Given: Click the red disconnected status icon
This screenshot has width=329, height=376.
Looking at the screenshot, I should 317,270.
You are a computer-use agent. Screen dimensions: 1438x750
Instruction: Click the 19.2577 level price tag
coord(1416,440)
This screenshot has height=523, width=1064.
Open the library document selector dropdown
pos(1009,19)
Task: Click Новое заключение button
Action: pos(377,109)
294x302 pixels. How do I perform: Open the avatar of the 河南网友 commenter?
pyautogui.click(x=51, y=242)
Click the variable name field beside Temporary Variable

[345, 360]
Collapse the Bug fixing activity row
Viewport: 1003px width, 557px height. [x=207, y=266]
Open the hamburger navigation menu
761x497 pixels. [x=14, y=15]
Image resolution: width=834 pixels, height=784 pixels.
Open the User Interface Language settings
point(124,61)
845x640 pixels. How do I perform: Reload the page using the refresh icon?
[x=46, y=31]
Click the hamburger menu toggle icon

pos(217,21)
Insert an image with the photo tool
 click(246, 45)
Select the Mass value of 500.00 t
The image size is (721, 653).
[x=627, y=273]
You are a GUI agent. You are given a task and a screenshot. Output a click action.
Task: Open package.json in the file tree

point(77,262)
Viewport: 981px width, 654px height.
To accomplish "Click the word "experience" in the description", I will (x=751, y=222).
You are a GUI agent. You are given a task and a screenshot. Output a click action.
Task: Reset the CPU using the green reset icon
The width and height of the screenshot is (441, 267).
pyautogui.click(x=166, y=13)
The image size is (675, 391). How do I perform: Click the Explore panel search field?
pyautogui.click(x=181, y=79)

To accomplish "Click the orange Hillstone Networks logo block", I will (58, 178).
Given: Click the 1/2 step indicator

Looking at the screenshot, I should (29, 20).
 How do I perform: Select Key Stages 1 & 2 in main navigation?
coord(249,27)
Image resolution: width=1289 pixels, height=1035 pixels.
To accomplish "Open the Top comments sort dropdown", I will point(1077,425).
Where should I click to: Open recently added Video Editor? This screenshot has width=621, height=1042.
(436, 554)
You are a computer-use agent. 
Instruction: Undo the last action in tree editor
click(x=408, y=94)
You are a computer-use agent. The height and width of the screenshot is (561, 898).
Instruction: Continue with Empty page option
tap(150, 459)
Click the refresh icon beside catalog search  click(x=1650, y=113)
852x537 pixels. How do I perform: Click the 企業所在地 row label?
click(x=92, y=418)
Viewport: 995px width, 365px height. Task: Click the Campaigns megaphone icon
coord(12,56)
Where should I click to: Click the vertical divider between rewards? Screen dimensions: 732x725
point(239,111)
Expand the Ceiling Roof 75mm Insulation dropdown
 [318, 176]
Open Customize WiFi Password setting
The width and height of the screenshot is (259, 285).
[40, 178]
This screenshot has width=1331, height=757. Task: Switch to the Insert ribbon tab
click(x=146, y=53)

▶ _Exercise_: Starting from the records above, filter out all lines except those containing the word "resolution".

▶ _Response area_:
Image resolution: width=834 pixels, height=784 pixels.
Image resolution: width=1289 pixels, height=1035 pixels.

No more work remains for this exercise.